このブログの初期の頃には、良く会社の(正確には上司の)愚痴を書いた。
ある時期から上司の振る舞いを「お客だと思おう」と考えるようになったら、一貫性のない命令や叱責が、あまり気にならなくなった。
どの世界でも「お客さんは、我がままで独断的」だから。Powergame

それでも、この年度末になると「こんなので良いのかなぁ」と思う。
同じクリエイター出身の副部長は、私よりさらに立ち回りが下手なタイプなので、右往左往しているが、見ていてとても気の毒だ。

我が組織は、ほぼ固まってきたが、概ねどの会社も年明けくらいから、来期の体制や予算を各部署が案を提出し、調整し、役員会承認されていく。
毎週行われる我が組織のミーティングでも、年末からずっとこの話が続くのだが、私の上の副本部長・本部長の話を聞きながら
「これはパワーゲームなんだなぁ。こういうことが好きな人が出世するんだなぁ」
と眺めている。

若い頃からの私の友人や元奥さんには
「あんたは会社勤めには向いてないね?」
と言われてきた。
言われなくてもわかっているけれど、フリーになるタイミングが合わなかったし、今は企業にいないとクリエイターと言えども「単なる下請け作業」的になっているから、ずっと会社勤めを続けている。
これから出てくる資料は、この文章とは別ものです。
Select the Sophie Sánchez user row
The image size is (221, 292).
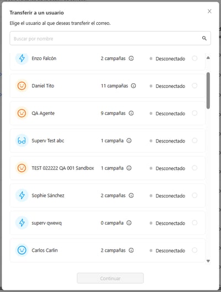(x=107, y=195)
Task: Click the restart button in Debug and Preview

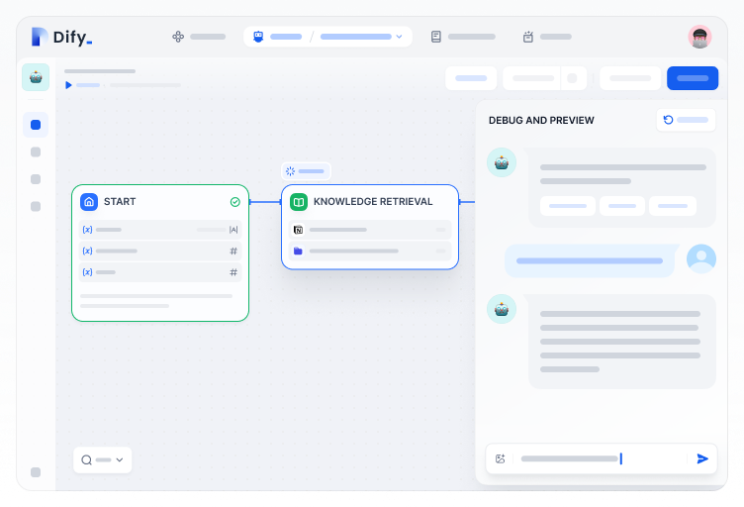Action: 686,120
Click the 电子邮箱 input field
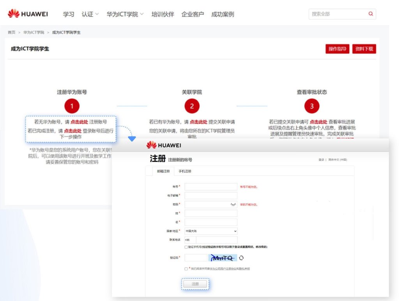This screenshot has width=399, height=301. (211, 195)
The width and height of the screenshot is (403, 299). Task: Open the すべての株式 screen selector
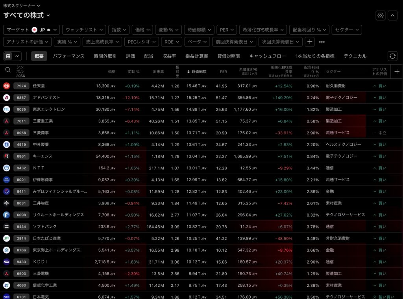[27, 15]
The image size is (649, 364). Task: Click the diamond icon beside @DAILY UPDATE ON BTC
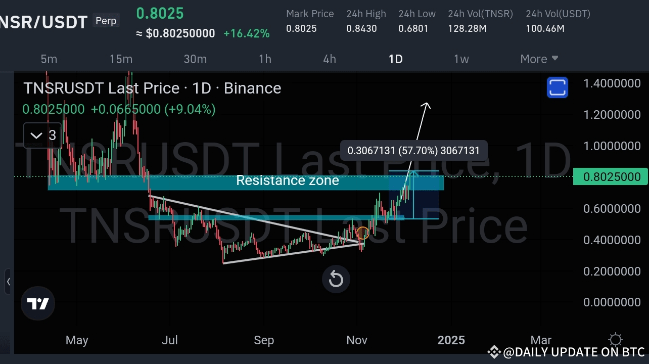click(x=494, y=352)
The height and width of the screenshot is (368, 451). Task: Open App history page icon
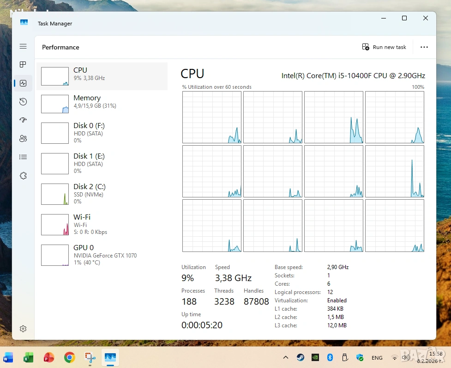pos(23,102)
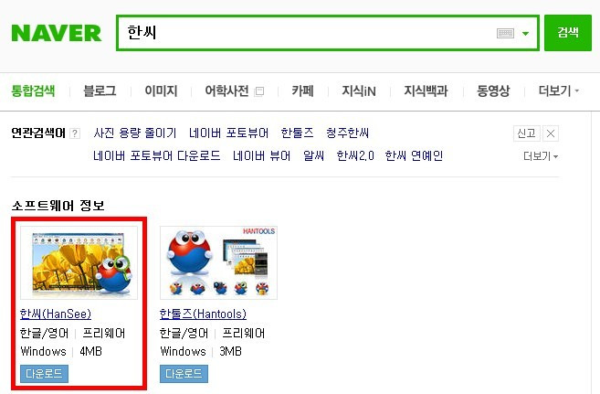Open the Hantools software thumbnail image
The height and width of the screenshot is (394, 600).
tap(218, 262)
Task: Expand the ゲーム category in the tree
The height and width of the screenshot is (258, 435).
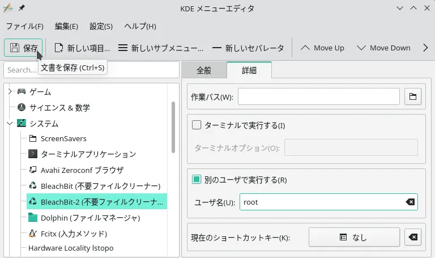Action: point(10,91)
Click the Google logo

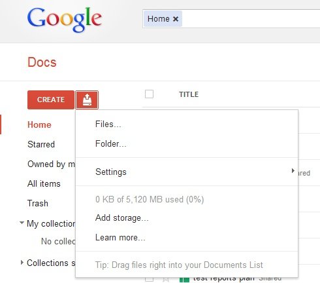coord(65,19)
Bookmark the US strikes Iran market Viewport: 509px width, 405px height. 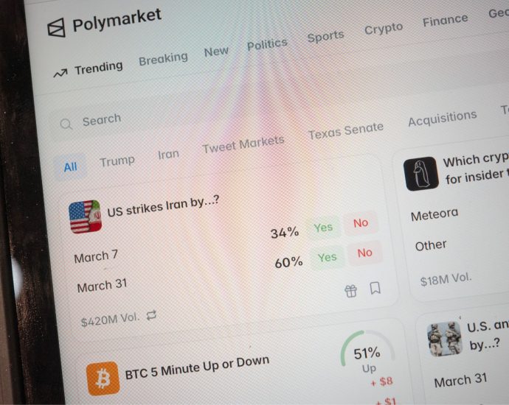(x=375, y=287)
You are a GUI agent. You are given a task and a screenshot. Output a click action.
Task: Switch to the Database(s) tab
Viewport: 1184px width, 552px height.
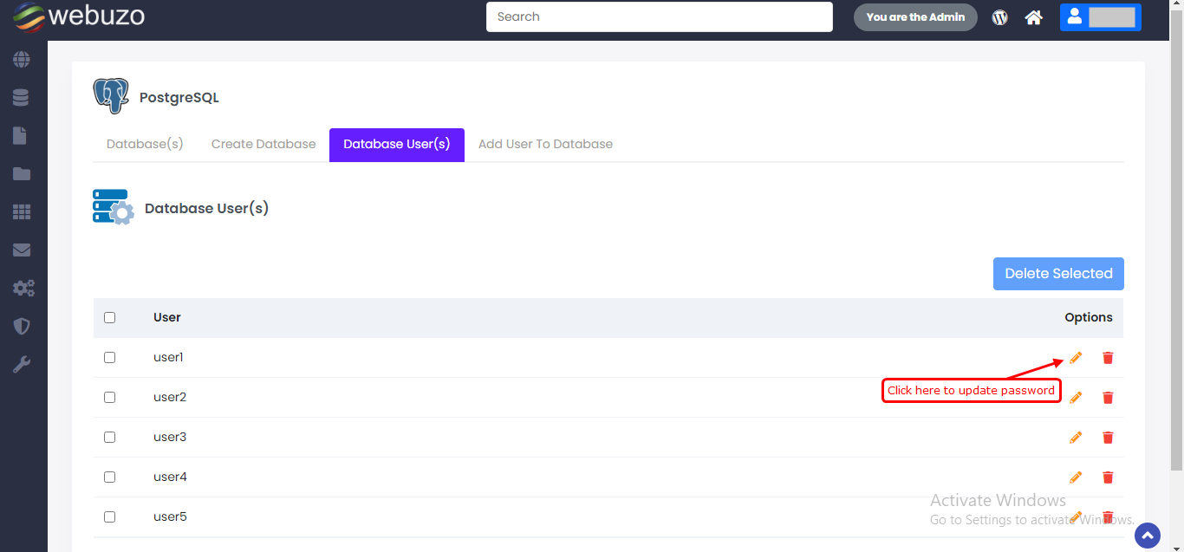(145, 145)
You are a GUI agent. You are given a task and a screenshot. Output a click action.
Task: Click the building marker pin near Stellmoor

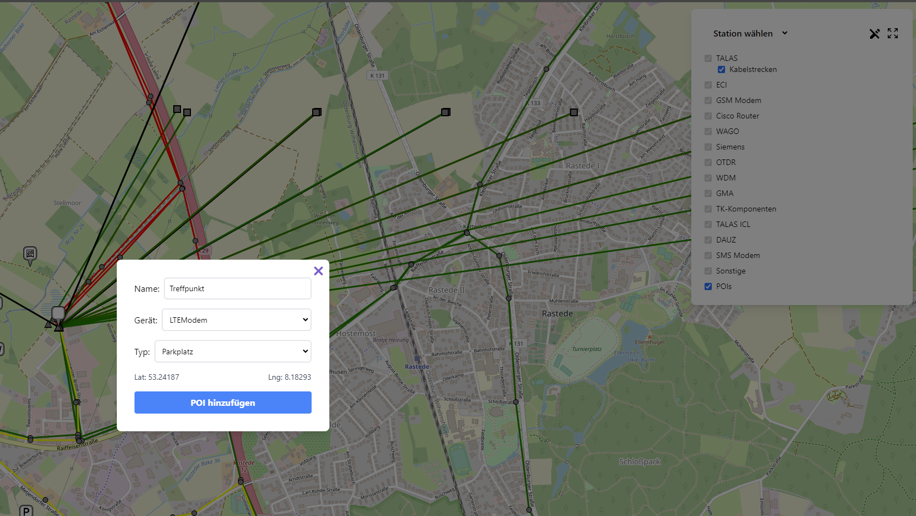coord(30,255)
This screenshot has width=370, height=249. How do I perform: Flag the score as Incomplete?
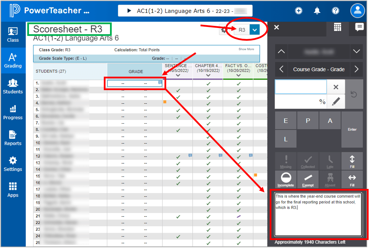286,179
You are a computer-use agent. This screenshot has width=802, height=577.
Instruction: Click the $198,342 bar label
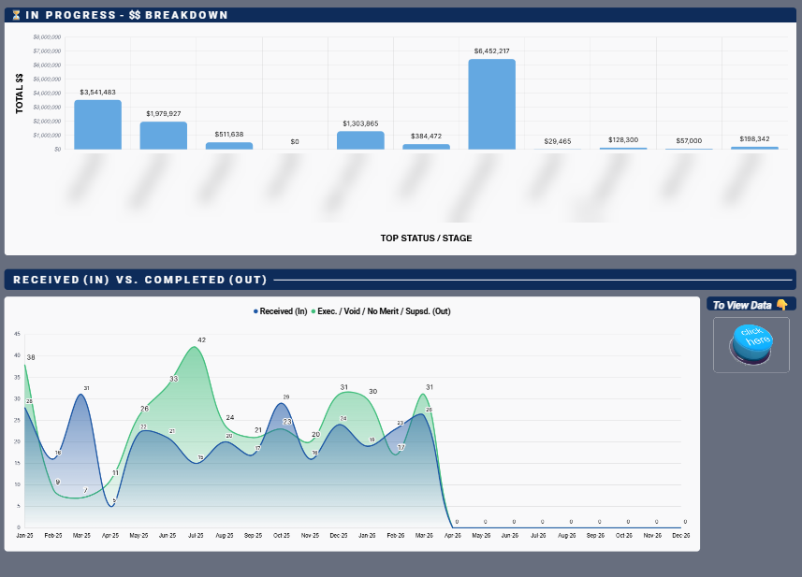coord(754,138)
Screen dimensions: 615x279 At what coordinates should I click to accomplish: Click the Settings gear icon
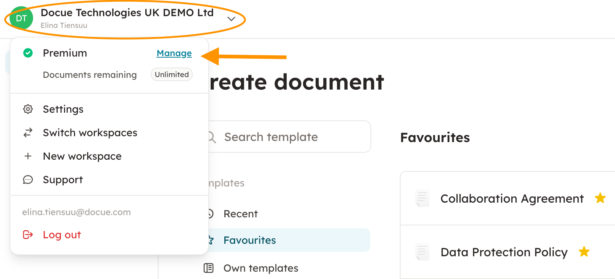point(28,109)
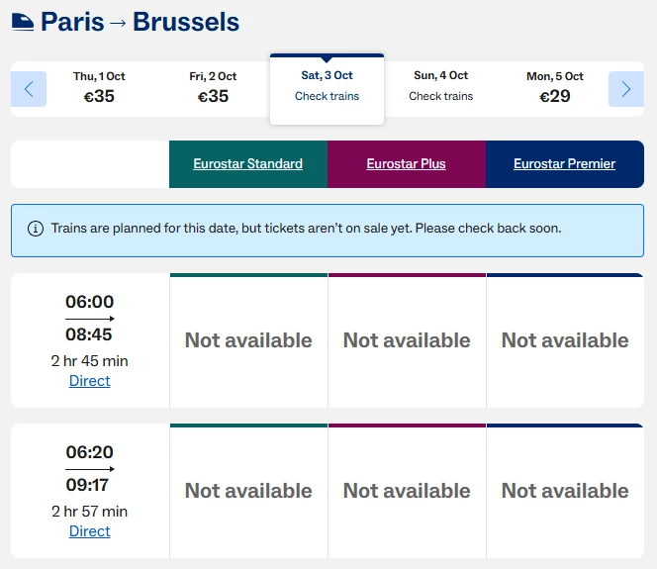Click the previous dates left chevron
Image resolution: width=657 pixels, height=569 pixels.
29,89
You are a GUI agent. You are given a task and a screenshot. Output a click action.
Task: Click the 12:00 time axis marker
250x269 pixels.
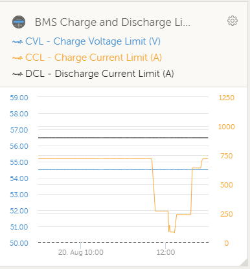pos(166,252)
もしも私が、例えば商社のような企業にいたら、こんなパワーゲーム状態は耐えられない。
「組織人だけれど、クリエイターの気持ちが最後の拠り所」
そう思って勤めているから、何とか耐えられている。

基本的に「クリエイター」はパワーゲームが嫌いだ。
そりゃそうだ。
出世とか主導権とか派閥とか、そんなことじゃないステージで
「自分のクリエイティブ力」
に興味がある奴が、ずっとクリエイターを続けられる理由だからだ。

いずれにしろ、毎年この時期にパワーゲームに熱中できる人種は、間違いなく企業の中で出世できる才能があると思いながら、打合せに参加している。